So last time I looked into this, all of the solutions were pretty expensive. With the intro of ChatGPT and similar AI tools offered (relatively) free to the public, I am wondering if there might be a new solution out there I can use. Or potentially train ChatGPT to do correctly.
Basically, I have a bunch of reports produced by multiple entities from which we manually pull various pieces of information. The reports produced by a given entity generally follow a basic set-up from one year to the next, but not always. So the needed information can move around. Think of it like trying to pull a bunch of data from multiple companies’ financial statements (not what I am trying to do but that is close enough for discussion purposes).
Is there a tool out there that I can teach to pull the information I need and feed it into a DB or file that can be loaded into a DB? All of the reports I am planning to use are public information so there is not a data privacy concern here. I would not have an issue feeding them into ChatGPT knowing Open AI keeps all of the data entered.
I would worry about reliability. It seems like what you would really want would be something that showed you side by side the value being entered into your database, and where it is coming from in the report. I’d be interested in that too, but i don’t know of anything line that which exists.

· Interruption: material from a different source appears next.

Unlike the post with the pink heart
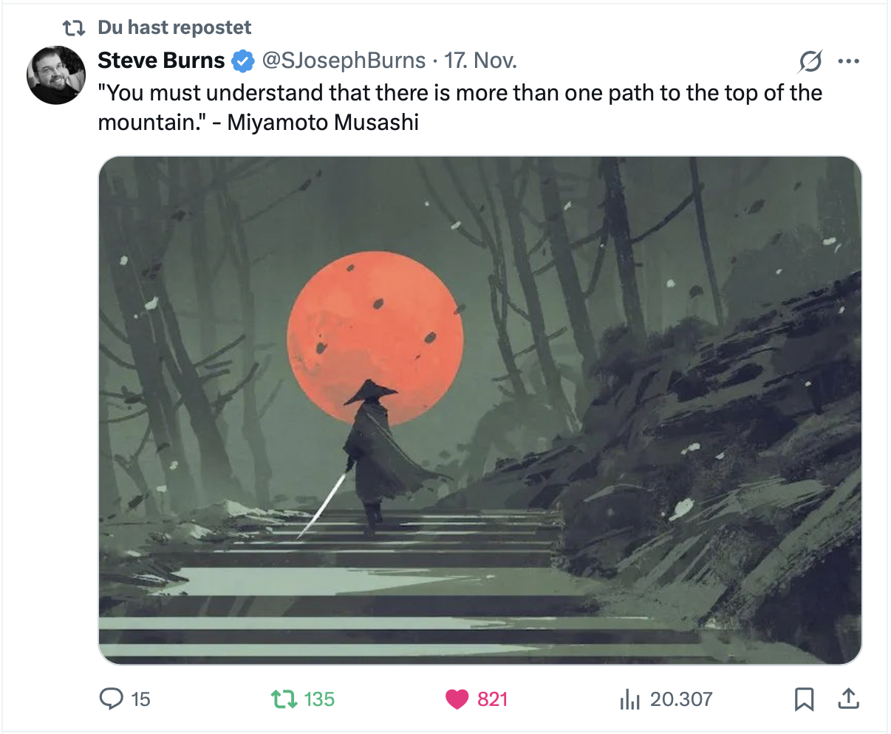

An example of the reliability issue: chatgpt will confidently say that russia has sent many bears into space, and provide references.
I read about one successful use of chatgpt in which phone bank workers used it to provide technical support. It seems to be functioning more like a search engine, but people are naturally checking the result. That makes sense to me as something that might work well.
Your application is different because it cuts people out of the workflow entirely rather than helping them complete parts of it more quickly, with no easy opportunity to apply common sense to the answers being provided.
I know where the information is coming from in the report. And it isn’t of such volume that it can’t (won’t) be reviewed. But it would save a significant # of man hours to have it automatically entered by a computer and manually reviewed by a human. Right now it is hand entered by a human, which is prone to mistakes, and reviewed by a 2nd human, which doesn’t always catch the first human’s typos.
I’d much rather have a computer input “purple” than a human enter “237.2” when the answer is supposed to be 237.5. The first is easier to catch, and over time if we can teach the AI to understand why purple isn’t correct we can presumably improve initial accuracy.
The technology exists now to ocr the reports into text, and the use regular expressions to find certain numbers, if that is good enough. or you could maybe try asking chatgpt something like “tell me XY from this report: …”
Or you could try manually first and see if it works. If so then somebody might be able to build you something.
Try it out. Copy and paste the document to GPT, and then ask GPT to find the stuff you want from it.
Chat-GPT is free. And GPT-4 is only $20/month. See how it does.
Usually, with that kind of project-- I use a bunch of Excel, VBA, Regex, etc. to locate the bits that I want. I also usually add some kind internal validation-- basically a list of functions that will --break-- if something has been moved.
You might actually want to ask GPT for help with that instead. Like ask it to make a script that pulls all the numbers as well as their immediate context.
There are applications already out there built over ChatGPT that allow you to extract information from PDF files. The ones that I tried did a pretty good job of locating the information I was seeking.
You still have to use the chat interface, however. There may be API access once these apps figure out their business models.